The united appeal from HP and some of its customers and partners stem from Oracle's decision last month to stop developing its software for servers based on Intel's Itanium processor.
That decision was widely believed to stem from the increasingly acrimonious feud between HP and Oracle that started with Oracle's decision to acquire Sun Microsystems and closely tie its software to its Sun servers to produce appliance-like offerings to its customers.
HP, which claims to be the second largest hardware vendor in the Unix market after Oracle-Sun, said in its statement on Thursday that it has thousands of customers who have invested billions of dollars in Oracle software combined with HP's Integrity line of servers, based on Intel's Itanium platform.
HP is by far the largest user of Itanium processors, and may account for up to 95 percent of Intel's output of those processors. The vast majority of HP's Itanium server sales is in its Integrity server line, which runs HP's version of Unix, HP-UX.
Therefore, the decision by Oracle to end development of software for the Itanium platform is seen by HP as a direct attack on its ability to compete against Oracle's Sun hardware and Solaris Unix operating system.
Oracle, on the other hand, earlier said that it's decision was based on information it received from Intel that the future development of the Itanium processor was limited. Intel, for its part, denied that, and said its Itanium roadmap has at least two more generations of Itanium processors planned.
While it is possible for Oracle customers to migrate their Oracle software from HP's Itanium-based Integrity servers to other server platforms, including Solaris on Sun hardware, AIX on IBM hardware, and even Linux on HP's x86 server line, there are some costs involved in terms of qualifying new hardware, testing new configurations, and training.
However, HP solution providers said, that kind of migration is something that happens all the time in this industry.

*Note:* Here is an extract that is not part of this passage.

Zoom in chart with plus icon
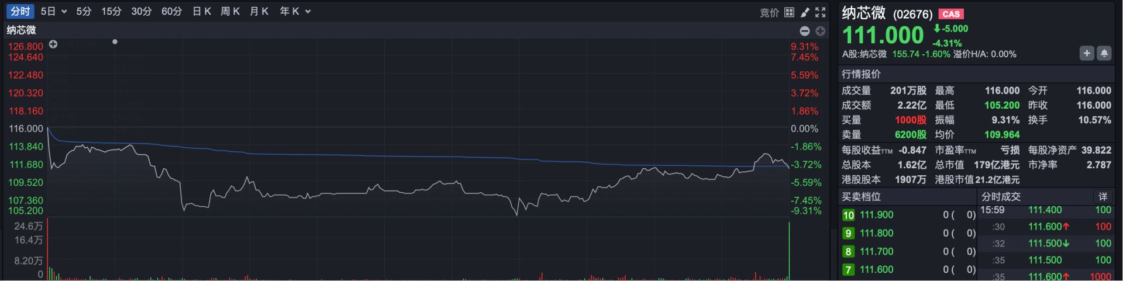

John Murphy, executive vice president of Advanced Systems Group, a Denver-based Oracle and HP solution provider which in the past focused mainly on the Sun hardware platform, said customers have been migrating from Sun hardware to HP blade servers for years, and could make the move to something like Linux on HP blades.
"Is it hard?" Murphy said. "It depends on the application and the environment. But in general, it's been done. There is a lot of experience out there in terms of migrations. It's not a huge chasm. There are companies that help do that migration."
Customers are certainly concerned when first considering a move to Linux, Murphy said. "But there's more confidence today in their ability to lock Linux down and not end up floating on the patch de jour," he said. "Customers aren't downloading free things anymore. Before, there were too many different variants in open source. Now there are pretty strict releases of Linux."
Oracle declined to comment Thursday.